Размер шрифта
-
+

Непримкнувший. Воспоминания - стр. 60

Мы (здесь и далее – фактически автобиография Д. Шепилова, время от времени не очень убедительно вуалируемая автором под словом «мы». – Ред.) жили, работали и учились в героической атмосфере Гражданской войны. С раннего детства мы вынуждены были идти на производство, чтобы зарабатывать хлеб насущный. Я с 12-летнего возраста пошел работать гильзовщиком в табачную мастерскую. В школу ходили вечерами. Но были среди нас и дети богатых родителей (бывших фабрикантов, крупных царских чиновников, священников), которые порывали с родителями и шли на производство, чтобы, как тогда выражались, «провариться в рабочем котле» и заслужить право стать бойцами революции, коммунистами. Многие из них действительно стали такими большевиками.

С 14–15-летнего возраста мы вступали в комсомол. Учась в Московском университете, зарабатывали себе пропитание тяжелым физическим трудом по разгрузке дров на железных дорогах, сортировке вонючей жирной шерсти на кожевенных заводах и на других работах.

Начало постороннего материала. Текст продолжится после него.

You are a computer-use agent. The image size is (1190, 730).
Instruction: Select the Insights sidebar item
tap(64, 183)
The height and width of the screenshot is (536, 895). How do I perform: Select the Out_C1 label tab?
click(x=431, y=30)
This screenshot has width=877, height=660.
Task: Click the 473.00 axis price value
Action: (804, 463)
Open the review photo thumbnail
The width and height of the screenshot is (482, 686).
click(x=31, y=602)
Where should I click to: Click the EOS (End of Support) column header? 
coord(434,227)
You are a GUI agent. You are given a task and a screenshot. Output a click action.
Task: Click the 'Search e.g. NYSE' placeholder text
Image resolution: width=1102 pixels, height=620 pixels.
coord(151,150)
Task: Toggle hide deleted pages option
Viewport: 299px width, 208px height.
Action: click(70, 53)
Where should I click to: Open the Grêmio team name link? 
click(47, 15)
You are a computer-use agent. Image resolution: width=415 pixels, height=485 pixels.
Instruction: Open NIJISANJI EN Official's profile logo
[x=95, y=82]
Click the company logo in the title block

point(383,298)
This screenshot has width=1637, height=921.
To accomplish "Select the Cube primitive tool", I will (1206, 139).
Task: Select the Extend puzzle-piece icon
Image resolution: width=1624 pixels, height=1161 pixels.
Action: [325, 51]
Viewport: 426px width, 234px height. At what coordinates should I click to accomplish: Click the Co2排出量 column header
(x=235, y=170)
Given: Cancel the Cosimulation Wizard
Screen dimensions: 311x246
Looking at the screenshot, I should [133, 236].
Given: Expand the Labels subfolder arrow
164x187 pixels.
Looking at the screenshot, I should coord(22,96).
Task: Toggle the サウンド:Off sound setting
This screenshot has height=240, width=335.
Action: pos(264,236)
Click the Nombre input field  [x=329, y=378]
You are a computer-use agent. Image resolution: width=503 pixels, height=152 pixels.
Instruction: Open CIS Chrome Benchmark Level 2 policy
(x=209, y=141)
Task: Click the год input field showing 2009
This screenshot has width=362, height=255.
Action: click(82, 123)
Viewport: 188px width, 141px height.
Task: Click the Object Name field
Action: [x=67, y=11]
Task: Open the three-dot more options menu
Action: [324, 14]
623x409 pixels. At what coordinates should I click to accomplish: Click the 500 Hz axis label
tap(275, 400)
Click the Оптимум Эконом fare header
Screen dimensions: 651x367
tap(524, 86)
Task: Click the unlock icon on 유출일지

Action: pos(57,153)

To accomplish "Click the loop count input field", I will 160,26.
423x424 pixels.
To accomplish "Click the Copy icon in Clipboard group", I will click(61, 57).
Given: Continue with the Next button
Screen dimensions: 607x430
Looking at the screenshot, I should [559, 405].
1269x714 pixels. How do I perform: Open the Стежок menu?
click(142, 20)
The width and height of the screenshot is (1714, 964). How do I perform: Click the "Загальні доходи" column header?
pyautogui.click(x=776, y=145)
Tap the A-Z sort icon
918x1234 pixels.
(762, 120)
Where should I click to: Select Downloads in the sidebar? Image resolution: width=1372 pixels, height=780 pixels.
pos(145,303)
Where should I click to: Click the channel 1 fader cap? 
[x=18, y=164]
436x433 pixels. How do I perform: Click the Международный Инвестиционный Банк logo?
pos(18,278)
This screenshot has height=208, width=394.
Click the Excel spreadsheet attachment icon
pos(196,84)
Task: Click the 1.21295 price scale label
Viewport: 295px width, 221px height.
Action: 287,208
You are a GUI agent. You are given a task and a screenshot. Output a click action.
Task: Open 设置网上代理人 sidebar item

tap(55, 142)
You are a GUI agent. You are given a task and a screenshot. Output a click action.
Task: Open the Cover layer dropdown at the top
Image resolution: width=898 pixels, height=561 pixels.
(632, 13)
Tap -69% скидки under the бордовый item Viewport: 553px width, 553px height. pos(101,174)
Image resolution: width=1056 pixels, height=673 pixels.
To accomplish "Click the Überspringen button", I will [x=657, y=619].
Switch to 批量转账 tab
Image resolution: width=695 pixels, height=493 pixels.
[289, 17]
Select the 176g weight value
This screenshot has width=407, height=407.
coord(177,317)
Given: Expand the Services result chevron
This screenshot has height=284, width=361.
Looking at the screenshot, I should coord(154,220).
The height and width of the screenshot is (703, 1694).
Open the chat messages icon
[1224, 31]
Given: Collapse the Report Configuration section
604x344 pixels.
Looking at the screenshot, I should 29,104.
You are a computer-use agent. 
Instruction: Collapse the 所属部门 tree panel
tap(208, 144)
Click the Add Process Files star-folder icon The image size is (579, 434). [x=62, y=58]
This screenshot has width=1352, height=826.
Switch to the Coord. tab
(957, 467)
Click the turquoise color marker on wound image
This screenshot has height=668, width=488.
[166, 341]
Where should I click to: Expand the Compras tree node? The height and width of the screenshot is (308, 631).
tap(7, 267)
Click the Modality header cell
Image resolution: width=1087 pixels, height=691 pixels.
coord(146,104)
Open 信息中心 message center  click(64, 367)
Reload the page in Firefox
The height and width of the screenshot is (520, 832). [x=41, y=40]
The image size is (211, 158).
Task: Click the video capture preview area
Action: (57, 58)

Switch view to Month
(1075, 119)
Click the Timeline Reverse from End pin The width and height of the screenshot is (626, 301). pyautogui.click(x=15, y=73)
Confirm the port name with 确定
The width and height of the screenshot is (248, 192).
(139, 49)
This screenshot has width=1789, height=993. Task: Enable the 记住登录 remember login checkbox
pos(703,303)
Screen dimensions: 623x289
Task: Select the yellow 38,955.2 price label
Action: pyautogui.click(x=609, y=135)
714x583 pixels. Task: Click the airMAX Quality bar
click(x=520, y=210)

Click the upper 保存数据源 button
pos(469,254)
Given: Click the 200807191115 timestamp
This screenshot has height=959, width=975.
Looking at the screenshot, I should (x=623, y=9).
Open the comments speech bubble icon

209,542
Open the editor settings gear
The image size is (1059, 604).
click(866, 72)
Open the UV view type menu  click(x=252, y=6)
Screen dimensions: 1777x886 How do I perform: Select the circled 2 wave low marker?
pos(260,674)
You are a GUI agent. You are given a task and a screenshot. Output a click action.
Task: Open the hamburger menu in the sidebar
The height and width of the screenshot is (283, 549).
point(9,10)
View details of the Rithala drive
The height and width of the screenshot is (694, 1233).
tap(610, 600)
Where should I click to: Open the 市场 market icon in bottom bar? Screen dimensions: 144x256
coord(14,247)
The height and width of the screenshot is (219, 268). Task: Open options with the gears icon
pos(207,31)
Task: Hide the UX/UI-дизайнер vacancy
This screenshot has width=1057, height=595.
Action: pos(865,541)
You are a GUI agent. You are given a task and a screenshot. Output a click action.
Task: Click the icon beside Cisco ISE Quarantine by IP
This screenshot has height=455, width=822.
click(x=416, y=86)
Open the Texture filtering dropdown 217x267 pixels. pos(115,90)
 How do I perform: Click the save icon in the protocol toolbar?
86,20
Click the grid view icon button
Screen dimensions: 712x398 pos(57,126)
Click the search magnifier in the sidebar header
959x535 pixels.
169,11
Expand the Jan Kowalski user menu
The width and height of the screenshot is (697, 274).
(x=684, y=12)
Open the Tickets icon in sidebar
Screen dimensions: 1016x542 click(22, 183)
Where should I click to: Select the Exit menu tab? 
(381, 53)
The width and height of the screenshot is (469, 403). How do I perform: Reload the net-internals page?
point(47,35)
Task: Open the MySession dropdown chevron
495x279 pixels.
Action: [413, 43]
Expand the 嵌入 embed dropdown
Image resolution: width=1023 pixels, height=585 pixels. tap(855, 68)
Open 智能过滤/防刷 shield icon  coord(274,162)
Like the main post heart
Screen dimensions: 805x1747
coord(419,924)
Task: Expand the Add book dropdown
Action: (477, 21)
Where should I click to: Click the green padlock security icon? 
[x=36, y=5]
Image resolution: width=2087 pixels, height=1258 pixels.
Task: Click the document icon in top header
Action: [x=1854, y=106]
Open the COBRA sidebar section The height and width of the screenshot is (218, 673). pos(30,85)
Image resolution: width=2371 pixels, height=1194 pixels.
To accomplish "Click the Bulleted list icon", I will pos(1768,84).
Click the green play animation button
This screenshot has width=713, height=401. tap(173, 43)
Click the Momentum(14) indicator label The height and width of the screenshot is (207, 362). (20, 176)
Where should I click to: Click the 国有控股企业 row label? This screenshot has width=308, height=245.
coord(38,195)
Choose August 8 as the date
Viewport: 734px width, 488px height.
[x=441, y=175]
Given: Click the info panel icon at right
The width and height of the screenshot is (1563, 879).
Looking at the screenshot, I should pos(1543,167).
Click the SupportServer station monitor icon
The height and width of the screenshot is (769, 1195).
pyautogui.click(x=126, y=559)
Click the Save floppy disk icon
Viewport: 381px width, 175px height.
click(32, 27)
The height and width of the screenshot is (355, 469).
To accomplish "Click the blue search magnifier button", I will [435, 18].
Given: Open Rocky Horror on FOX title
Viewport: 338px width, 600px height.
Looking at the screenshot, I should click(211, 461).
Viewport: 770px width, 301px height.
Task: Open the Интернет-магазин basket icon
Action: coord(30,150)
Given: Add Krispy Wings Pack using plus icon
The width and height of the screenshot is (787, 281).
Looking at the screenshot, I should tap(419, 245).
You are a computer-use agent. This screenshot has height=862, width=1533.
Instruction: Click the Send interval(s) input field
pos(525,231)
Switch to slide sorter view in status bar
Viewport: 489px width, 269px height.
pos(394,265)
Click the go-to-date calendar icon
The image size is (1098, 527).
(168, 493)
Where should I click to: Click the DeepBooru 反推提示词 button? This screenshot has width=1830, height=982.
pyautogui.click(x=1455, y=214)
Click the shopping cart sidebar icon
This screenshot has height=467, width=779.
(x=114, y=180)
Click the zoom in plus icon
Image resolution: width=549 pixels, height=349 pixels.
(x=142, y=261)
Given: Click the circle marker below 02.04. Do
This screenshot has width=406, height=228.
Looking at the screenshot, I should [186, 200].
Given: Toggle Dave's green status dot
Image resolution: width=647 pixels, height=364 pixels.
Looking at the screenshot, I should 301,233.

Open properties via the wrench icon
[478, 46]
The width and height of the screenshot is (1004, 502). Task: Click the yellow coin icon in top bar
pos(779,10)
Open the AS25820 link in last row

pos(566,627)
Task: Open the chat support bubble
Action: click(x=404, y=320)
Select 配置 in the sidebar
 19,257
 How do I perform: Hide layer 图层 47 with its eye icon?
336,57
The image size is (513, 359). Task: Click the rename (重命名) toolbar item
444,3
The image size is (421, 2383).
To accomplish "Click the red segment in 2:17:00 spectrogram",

Но мы жили интереснейшей идейной насыщенной жизнью. Фанатически верили в скорую победу мировой революции. С жадностью штудировали работы Маркса, Энгельса, Ленина, Гегеля, Плеханова, Лассаля, Каутского, Гильфердинга, Фурье… Бегали на лекции А. Богданова по политической экономии, Н. Бухарина – по историческому материализму, М.Н. Покровского – по русской истории, М. Рейснера – по государственному праву. Слушали жаркие схватки А.В. Луначарского с протоиереем-«живоцерковником» Введенским. Прорывались в аудитории Политехнического музея, Плехановки или Колонного зала на выступления Маяковского, Есенина, Вересаева. Всеми правдами и неправдами проскальзывали на галерку Большого театра или театра Зимина слушать в «Лоэнгрине» Собинова и Нежданову или Григория Пирогова в «Фаусте», а во МХАТе и его студиях – Качалова, Москвина, М. Чехова, Станиславского, Хмелева…

Порой до самого рассвета горячо спорили друг с другом, подкрепляясь лишь морковным чаем да сухарями. Спорили о смысле жизни, о революции в Германии, о «сменовеховцах», о новых вещах Алексея Толстого, о Фрейде и, конечно, о любви. В обстановке большой нужды, хронического недоедания, тяжелого физического труда, интенсивной учебной работы мы были от головы до пят пропитаны революционной романтикой. Мы не носили модной одежды и даже галстуков, считая это признаком презренной буржуазности. Мы также не танцевали модных западных танцев, но жили весело. Отношения между девушками и парнями были в подавляющем большинстве случаев по существу строгими и чистыми, хотя порой внешне и носили характер нарочитого панибратства и даже некоторой грубоватости, чтобы опять-таки не быть похожими на проклятую «аристократию».

Мы влюблялись, пели, в каникулы исхаживали пешком сотни километров где-нибудь в Крыму, на Кавказе или в Средней Азии, и были бесконечно счастливы.

После окончания вузов мы по доброй воле, без всякой погонялки, ехали на практическую работу в самую глушь: там трудней, интересней, там мы всего нужней.

Одержимый именно такими побуждениями, я с дипломом Московского университета уехал трудиться в Якутию: ведь туда только добираться больше тридцати дней, к тому же часть пути – на оленях и собаках (на самолетах тогда еще не летали); ведь это же «белоснежная усыпальница» – место ссылки декабристов, народовольцев, большевиков, – как это интересно! Отставить Волоколамский уезд Московской губернии или Чувашию, куда в ЦК партии мне предлагали ехать на выбор. Только Якутия! И я на три с лишним года уехал работать в качестве прокурора Главного суда в эту самую отдаленную республику страны, а затем, опять же по собственной просьбе, – прокурором в Западную область.